◆ Assignment:
Your response should consist of the records, reproduced exactly.

◆ Material to process:
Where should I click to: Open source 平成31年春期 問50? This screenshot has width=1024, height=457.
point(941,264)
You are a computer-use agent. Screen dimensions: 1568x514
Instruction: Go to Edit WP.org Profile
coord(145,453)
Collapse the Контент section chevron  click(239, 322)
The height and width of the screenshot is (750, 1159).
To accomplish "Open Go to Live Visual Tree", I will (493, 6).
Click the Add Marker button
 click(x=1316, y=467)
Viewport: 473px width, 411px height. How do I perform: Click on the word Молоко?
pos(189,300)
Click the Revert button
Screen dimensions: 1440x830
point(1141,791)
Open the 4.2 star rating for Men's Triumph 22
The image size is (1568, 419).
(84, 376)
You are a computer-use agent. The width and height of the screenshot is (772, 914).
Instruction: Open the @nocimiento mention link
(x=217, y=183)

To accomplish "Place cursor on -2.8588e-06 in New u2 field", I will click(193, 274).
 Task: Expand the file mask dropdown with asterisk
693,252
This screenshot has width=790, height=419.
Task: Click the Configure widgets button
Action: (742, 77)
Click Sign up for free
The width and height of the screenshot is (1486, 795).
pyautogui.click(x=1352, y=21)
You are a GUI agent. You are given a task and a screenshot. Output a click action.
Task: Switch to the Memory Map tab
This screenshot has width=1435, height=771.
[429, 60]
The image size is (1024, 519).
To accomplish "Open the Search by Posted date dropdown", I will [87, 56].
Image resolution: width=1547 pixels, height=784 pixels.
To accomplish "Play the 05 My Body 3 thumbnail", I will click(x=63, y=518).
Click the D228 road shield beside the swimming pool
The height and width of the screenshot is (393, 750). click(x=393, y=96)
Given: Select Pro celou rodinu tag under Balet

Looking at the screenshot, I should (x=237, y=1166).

◆ Answer:
Where should I click to: Open source 平成31年春期 問50? This screenshot has width=1024, height=457.
point(941,264)
You are a computer-use agent. Screen dimensions: 1568x514
Instruction: Go to Edit WP.org Profile
coord(145,453)
Collapse the Контент section chevron  click(239, 322)
The height and width of the screenshot is (750, 1159).
To accomplish "Open Go to Live Visual Tree", I will (493, 6).
Click the Add Marker button
 click(x=1316, y=467)
Viewport: 473px width, 411px height. How do I perform: Click on the word Молоко?
pos(189,300)
Click the Revert button
Screen dimensions: 1440x830
point(1141,791)
Open the 4.2 star rating for Men's Triumph 22
The image size is (1568, 419).
(84, 376)
You are a computer-use agent. The width and height of the screenshot is (772, 914).
Instruction: Open the @nocimiento mention link
(x=217, y=183)

To accomplish "Place cursor on -2.8588e-06 in New u2 field", I will click(193, 274).
 Task: Expand the file mask dropdown with asterisk
693,252
This screenshot has width=790, height=419.
Task: Click the Configure widgets button
Action: (742, 77)
Click Sign up for free
The width and height of the screenshot is (1486, 795).
pyautogui.click(x=1352, y=21)
You are a GUI agent. You are given a task and a screenshot. Output a click action.
Task: Switch to the Memory Map tab
This screenshot has width=1435, height=771.
[429, 60]
The image size is (1024, 519).
To accomplish "Open the Search by Posted date dropdown", I will [87, 56].
Image resolution: width=1547 pixels, height=784 pixels.
To accomplish "Play the 05 My Body 3 thumbnail", I will click(x=63, y=518).
Click the D228 road shield beside the swimming pool
The height and width of the screenshot is (393, 750). click(x=393, y=96)
Given: Select Pro celou rodinu tag under Balet

Looking at the screenshot, I should (x=237, y=1166).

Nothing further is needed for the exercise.